Written exercise
Recast the rows from the one containing "Construction Management (79, 2379)" through the one containing "Whiskas Cat Food (249, 2448)", both included, as a JSON list of strings with one string per row, omitting any blank rows.
[Begin Provided material]
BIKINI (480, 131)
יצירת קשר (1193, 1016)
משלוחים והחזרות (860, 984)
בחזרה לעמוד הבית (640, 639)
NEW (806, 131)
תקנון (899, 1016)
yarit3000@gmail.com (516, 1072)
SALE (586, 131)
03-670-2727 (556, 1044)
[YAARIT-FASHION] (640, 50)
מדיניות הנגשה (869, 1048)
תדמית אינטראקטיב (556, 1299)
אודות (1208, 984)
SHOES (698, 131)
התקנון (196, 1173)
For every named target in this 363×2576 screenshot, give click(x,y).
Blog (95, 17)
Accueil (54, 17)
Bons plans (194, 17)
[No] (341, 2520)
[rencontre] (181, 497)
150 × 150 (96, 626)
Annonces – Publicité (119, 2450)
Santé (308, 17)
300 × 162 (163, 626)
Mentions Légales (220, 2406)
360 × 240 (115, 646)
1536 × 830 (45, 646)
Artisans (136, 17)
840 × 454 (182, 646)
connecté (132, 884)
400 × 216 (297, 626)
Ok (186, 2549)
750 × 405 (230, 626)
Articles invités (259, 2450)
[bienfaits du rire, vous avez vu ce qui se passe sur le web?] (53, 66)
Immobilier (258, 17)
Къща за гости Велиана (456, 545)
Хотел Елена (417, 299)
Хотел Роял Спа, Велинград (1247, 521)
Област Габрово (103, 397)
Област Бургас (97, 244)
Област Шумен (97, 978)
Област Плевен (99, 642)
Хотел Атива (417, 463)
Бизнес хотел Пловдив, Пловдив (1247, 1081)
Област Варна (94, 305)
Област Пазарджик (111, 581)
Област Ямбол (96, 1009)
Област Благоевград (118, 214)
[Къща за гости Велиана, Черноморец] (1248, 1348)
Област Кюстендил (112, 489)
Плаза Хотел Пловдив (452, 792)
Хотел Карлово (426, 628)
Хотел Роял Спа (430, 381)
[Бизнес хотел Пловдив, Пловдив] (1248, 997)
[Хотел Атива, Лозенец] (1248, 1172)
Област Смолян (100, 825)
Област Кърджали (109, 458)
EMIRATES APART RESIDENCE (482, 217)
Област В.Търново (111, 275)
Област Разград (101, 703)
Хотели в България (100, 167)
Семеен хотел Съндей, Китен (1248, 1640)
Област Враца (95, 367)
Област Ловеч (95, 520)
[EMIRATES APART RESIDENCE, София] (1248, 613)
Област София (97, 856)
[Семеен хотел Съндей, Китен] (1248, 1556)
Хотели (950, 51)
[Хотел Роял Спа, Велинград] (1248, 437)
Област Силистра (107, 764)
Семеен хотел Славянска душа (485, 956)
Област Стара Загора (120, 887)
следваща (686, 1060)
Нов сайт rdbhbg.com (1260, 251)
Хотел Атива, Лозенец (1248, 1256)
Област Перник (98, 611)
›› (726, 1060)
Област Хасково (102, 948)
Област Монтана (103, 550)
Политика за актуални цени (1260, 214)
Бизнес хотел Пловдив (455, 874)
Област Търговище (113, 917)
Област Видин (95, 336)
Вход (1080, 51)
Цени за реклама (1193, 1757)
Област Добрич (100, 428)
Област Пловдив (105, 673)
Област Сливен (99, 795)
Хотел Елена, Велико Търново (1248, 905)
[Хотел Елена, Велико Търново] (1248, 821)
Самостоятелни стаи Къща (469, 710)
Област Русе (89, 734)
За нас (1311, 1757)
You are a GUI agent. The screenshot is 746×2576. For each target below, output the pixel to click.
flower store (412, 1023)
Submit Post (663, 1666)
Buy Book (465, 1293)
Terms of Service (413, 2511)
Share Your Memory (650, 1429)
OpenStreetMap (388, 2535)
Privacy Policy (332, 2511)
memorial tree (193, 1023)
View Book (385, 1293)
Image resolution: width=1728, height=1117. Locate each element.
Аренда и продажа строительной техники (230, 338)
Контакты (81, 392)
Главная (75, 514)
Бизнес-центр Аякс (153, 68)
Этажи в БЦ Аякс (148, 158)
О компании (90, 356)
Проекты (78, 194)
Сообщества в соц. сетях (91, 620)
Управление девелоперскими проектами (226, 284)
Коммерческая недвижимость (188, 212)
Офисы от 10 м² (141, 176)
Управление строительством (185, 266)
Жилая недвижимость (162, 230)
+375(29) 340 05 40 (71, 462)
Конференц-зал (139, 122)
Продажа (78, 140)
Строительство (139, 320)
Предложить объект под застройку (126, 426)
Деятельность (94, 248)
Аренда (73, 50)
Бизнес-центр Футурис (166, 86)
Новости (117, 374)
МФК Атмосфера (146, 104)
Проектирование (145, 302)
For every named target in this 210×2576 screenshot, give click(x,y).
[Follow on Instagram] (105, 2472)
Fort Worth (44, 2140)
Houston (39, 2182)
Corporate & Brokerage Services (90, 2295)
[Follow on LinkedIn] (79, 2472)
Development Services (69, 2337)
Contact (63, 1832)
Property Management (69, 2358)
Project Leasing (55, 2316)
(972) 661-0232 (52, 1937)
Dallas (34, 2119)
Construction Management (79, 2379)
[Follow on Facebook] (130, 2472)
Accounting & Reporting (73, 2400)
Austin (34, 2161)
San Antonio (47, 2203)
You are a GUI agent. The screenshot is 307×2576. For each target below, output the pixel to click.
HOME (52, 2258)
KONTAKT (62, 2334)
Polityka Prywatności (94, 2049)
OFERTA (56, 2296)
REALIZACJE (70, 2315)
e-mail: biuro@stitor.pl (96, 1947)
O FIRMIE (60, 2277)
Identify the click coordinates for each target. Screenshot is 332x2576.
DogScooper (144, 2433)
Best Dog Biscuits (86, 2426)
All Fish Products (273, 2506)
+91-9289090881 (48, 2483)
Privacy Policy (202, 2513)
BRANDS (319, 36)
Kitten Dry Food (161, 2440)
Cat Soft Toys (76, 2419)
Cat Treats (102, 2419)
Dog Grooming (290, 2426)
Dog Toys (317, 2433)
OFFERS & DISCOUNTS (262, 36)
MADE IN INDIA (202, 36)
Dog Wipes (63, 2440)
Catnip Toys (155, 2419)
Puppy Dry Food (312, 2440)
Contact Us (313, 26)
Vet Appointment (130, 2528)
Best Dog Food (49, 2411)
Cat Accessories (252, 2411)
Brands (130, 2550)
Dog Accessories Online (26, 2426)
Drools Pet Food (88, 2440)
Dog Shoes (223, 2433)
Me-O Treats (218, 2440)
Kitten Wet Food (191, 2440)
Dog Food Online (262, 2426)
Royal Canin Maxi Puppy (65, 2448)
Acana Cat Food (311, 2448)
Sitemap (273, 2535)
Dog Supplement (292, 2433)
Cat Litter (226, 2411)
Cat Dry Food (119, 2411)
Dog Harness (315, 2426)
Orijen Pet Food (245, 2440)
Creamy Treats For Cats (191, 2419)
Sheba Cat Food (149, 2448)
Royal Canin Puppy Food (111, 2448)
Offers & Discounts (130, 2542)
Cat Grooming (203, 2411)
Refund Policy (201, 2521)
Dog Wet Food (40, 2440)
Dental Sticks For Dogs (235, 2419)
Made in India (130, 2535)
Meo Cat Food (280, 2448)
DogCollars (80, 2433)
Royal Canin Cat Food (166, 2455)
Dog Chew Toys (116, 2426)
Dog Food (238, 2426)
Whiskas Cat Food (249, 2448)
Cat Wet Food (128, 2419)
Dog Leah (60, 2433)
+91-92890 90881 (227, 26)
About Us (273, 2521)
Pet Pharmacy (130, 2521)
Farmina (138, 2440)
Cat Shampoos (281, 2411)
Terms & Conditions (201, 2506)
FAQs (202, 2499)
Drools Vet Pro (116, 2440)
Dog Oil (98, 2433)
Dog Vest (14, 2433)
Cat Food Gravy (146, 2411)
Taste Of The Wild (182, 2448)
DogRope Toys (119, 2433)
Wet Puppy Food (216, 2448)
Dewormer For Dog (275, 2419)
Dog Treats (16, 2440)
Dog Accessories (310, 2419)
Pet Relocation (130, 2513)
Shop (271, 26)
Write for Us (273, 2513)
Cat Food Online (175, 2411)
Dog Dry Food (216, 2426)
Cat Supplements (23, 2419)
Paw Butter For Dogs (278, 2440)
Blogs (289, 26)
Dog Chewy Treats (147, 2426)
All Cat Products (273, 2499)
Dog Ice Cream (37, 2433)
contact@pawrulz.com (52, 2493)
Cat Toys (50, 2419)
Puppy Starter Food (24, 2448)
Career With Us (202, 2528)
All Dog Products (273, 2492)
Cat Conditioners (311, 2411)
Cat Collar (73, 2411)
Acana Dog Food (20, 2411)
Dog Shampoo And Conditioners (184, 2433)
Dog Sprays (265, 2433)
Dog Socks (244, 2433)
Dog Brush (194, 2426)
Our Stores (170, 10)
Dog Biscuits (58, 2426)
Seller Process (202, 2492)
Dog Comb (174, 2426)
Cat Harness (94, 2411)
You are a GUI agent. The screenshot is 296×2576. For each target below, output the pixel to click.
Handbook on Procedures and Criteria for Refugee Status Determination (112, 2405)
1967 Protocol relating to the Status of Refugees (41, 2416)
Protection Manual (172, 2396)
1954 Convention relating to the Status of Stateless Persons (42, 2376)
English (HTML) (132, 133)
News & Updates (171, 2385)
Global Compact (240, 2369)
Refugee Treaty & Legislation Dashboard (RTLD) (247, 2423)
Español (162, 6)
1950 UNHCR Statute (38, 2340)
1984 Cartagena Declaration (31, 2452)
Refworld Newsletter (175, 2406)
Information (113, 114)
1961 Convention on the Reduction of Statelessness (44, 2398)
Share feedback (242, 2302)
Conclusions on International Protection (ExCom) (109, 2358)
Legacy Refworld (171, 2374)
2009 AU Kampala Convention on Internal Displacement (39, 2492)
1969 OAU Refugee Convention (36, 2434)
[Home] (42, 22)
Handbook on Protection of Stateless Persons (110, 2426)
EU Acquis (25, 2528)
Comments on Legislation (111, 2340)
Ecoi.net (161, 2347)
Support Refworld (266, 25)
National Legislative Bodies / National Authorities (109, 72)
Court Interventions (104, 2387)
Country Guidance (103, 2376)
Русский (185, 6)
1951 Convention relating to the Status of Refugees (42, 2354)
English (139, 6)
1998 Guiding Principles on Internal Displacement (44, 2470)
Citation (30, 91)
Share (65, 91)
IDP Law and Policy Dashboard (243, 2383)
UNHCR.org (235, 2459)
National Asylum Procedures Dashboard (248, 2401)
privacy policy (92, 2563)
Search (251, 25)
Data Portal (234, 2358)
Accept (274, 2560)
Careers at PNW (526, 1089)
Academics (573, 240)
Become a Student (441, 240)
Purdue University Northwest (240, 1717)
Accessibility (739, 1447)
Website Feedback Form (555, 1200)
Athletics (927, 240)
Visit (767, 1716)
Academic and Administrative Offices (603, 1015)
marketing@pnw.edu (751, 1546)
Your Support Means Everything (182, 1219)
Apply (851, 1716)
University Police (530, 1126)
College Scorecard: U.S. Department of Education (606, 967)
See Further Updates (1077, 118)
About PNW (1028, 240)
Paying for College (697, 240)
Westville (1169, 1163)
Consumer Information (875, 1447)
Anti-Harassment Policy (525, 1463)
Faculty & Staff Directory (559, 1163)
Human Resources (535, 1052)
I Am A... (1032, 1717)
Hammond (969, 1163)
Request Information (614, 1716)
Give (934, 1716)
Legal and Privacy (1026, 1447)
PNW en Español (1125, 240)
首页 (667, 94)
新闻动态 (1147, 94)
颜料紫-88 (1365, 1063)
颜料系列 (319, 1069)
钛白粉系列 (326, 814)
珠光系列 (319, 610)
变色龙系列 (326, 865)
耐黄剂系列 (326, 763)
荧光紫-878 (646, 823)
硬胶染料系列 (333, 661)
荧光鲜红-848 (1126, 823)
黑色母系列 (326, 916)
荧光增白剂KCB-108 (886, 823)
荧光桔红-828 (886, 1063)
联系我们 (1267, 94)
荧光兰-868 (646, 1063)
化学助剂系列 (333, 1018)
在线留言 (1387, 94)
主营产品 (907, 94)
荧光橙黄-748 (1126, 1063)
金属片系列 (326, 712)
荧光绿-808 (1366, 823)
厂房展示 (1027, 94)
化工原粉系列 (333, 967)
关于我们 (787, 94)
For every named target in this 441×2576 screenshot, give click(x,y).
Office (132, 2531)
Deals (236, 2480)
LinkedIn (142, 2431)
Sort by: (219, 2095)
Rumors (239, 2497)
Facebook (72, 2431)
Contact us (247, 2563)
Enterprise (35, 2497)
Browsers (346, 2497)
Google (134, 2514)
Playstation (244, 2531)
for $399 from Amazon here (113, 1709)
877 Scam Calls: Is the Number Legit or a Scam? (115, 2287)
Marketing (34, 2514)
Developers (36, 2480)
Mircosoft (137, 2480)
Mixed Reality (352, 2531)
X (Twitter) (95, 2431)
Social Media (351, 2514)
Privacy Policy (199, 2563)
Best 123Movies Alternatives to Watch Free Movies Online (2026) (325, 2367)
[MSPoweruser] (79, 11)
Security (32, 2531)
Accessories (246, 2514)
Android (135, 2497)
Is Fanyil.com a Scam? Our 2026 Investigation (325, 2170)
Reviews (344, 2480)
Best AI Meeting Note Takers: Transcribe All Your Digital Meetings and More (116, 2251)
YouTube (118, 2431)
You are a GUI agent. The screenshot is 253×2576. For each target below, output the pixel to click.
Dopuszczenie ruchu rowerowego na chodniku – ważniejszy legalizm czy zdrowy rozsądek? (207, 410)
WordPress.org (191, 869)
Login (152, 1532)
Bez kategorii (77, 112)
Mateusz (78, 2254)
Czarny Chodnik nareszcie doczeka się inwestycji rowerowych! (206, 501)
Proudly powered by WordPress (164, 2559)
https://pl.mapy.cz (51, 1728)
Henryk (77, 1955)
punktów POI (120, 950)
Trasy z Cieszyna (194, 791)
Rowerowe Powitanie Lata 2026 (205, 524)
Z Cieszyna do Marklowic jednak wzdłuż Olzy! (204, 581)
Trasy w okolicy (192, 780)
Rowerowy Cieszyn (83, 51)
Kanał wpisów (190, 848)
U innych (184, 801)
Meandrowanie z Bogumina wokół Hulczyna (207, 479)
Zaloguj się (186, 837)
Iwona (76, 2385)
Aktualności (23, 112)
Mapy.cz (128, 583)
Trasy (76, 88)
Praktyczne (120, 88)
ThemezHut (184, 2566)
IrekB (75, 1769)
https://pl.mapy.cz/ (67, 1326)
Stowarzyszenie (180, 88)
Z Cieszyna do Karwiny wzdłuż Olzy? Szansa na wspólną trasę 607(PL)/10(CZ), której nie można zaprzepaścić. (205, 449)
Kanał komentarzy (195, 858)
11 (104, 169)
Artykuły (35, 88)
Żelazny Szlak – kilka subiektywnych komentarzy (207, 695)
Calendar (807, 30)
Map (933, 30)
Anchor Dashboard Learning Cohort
[End Provided material]
Task answer
[
  "Construction Management (79, 2379)",
  "[Follow on Facebook] (130, 2472)",
  "Accounting & Reporting (73, 2400)",
  "Austin (34, 2161)",
  "San Antonio (47, 2203)",
  "You are a GUI agent. The screenshot is 307×2576. For each target below, output the pixel to click.",
  "HOME (52, 2258)",
  "KONTAKT (62, 2334)",
  "Polityka Prywatności (94, 2049)",
  "OFERTA (56, 2296)",
  "REALIZACJE (70, 2315)",
  "e-mail: biuro@stitor.pl (96, 1947)",
  "O FIRMIE (60, 2277)",
  "Identify the click coordinates for each target. Screenshot is 332x2576.",
  "DogScooper (144, 2433)",
  "Best Dog Biscuits (86, 2426)",
  "All Fish Products (273, 2506)",
  "+91-9289090881 (48, 2483)",
  "Privacy Policy (202, 2513)",
  "BRANDS (319, 36)",
  "Kitten Dry Food (161, 2440)",
  "Cat Soft Toys (76, 2419)",
  "Cat Treats (102, 2419)",
  "Dog Grooming (290, 2426)",
  "Dog Toys (317, 2433)",
  "OFFERS & DISCOUNTS (262, 36)",
  "MADE IN INDIA (202, 36)",
  "Dog Wipes (63, 2440)",
  "Catnip Toys (155, 2419)",
  "Puppy Dry Food (312, 2440)",
  "Contact Us (313, 26)",
  "Vet Appointment (130, 2528)",
  "Best Dog Food (49, 2411)",
  "Cat Accessories (252, 2411)",
  "Brands (130, 2550)",
  "Dog Accessories Online (26, 2426)",
  "Drools Pet Food (88, 2440)",
  "Dog Shoes (223, 2433)",
  "Me-O Treats (218, 2440)",
  "Kitten Wet Food (191, 2440)",
  "Dog Food Online (262, 2426)",
  "Royal Canin Maxi Puppy (65, 2448)",
  "Acana Cat Food (311, 2448)",
  "Sitemap (273, 2535)",
  "Dog Supplement (292, 2433)",
  "Cat Litter (226, 2411)",
  "Cat Dry Food (119, 2411)",
  "Dog Harness (315, 2426)",
  "Orijen Pet Food (245, 2440)",
  "Creamy Treats For Cats (191, 2419)",
  "Sheba Cat Food (149, 2448)",
  "Royal Canin Puppy Food (111, 2448)",
  "Offers & Discounts (130, 2542)",
  "Cat Grooming (203, 2411)",
  "Refund Policy (201, 2521)",
  "Dog Wet Food (40, 2440)",
  "Dental Sticks For Dogs (235, 2419)",
  "Made in India (130, 2535)",
  "Meo Cat Food (280, 2448)",
  "DogCollars (80, 2433)",
  "Royal Canin Cat Food (166, 2455)",
  "Dog Chew Toys (116, 2426)",
  "Dog Food (238, 2426)",
  "Whiskas Cat Food (249, 2448)"
]